-- Start of QUOTED TEXT --
Introduction to Pandas for Network Development

Pandas is a well known Python framework for Data Scientists. It is used to process large sets of data to derive statistics, perform grouping, and create meaningful visualizations. As data processing is becoming prevalent in IT, Pandas offers a versatile tool for the day to day operations of a Network Engineer. In this post, we will review the basics of Pandas by exploring real world networking examples.

There are numerous blogs and excellent documentation for the Pandas framework. My goal is to give a different perspective as a Network Automation Engineer that has dealt with data processing for various use cases, such as network security data and time series monitoring. This post is a first of a series that will show you how you can infuse data analytics in your day to day work for network operations and automation. If you want to follow this post interactively using a Jupyter notebook all the code and datasets can be found in this Github repository.

Why should a Network Engineer care about Pandas?

Below, you will find specific reasons why you should care about Pandas:

  • Exploratory Data Analysis (EDA): Have you ever had a set of text or excel files and wanted to make sense of the data they hide? EDA is a philosophy that can help you make sense of large amounts of data that seem ineligible, using mainly visual techniques. It helps you find anomalies, uncover data structure, test and prove your hypothesis, for example why a part of a network is a bottleneck or whether it is the network’s fault.
-- End of QUOTED TEXT --
-- Start of RECORDS SHOWN --
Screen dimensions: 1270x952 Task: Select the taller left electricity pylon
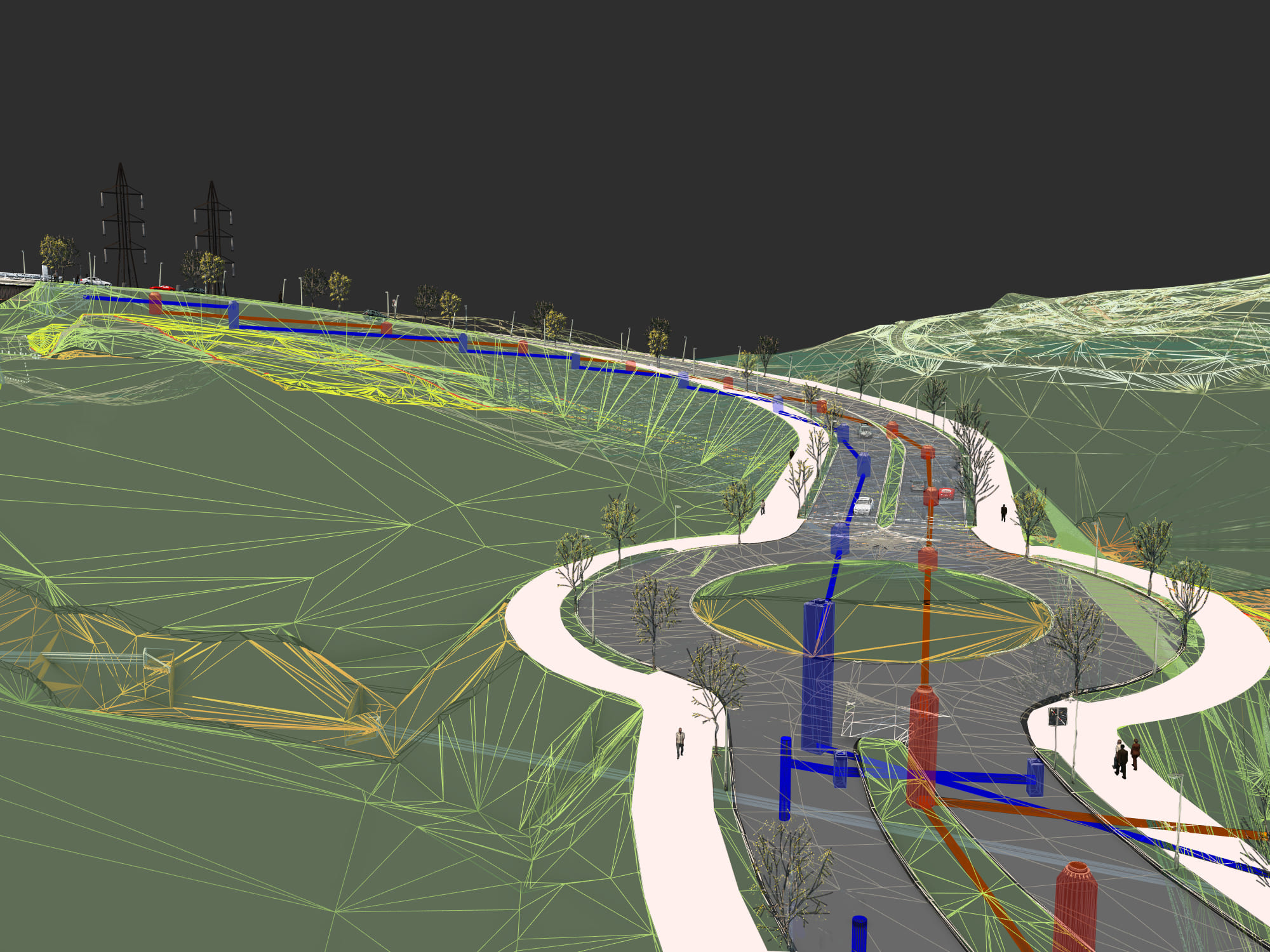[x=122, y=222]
-- End of RECORDS SHOWN --
-- Start of RECORDS SHOWN --
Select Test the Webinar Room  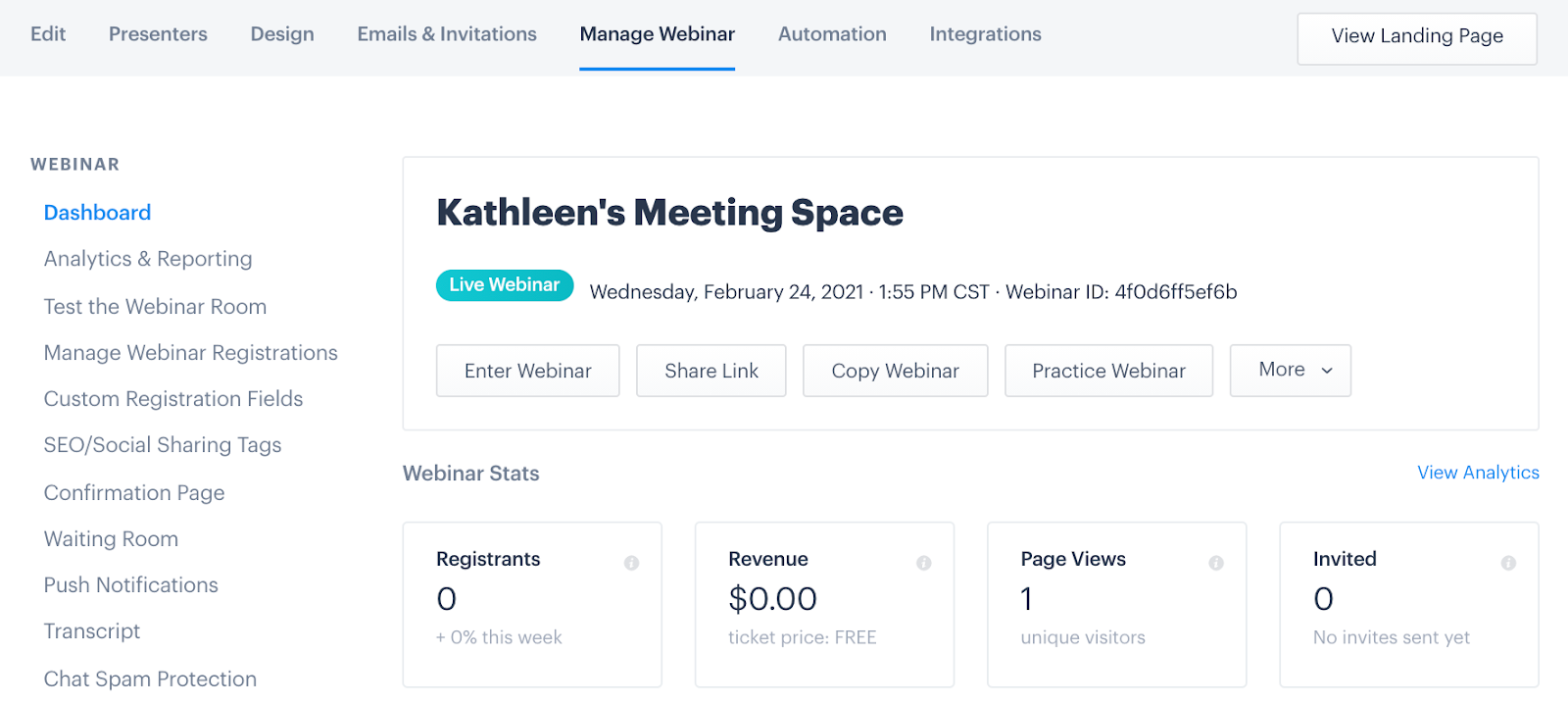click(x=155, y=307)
-- End of RECORDS SHOWN --
GOAL 1: Print the part of the Pandas introduction from "Pandas is a" up to and including "world networking examples.".
GOAL 2:
Answer these questions about the Pandas introduction:
(a) What kind of data is Pandas used to process?
(b) Where can the code and datasets for following the post in a Jupyter notebook be found?
(c) What does the abbreviation EDA stand for?

REPLY 1:
Pandas is a well known Python framework for Data Scientists. It is used to process large sets of data to derive statistics, perform grouping, and create meaningful visualizations. As data processing is becoming prevalent in IT, Pandas offers a versatile tool for the day to day operations of a Network Engineer. In this post, we will review the basics of Pandas by exploring real world networking examples.

REPLY 2:
(a) Large sets of data.
(b) In a Github repository.
(c) Exploratory Data Analysis.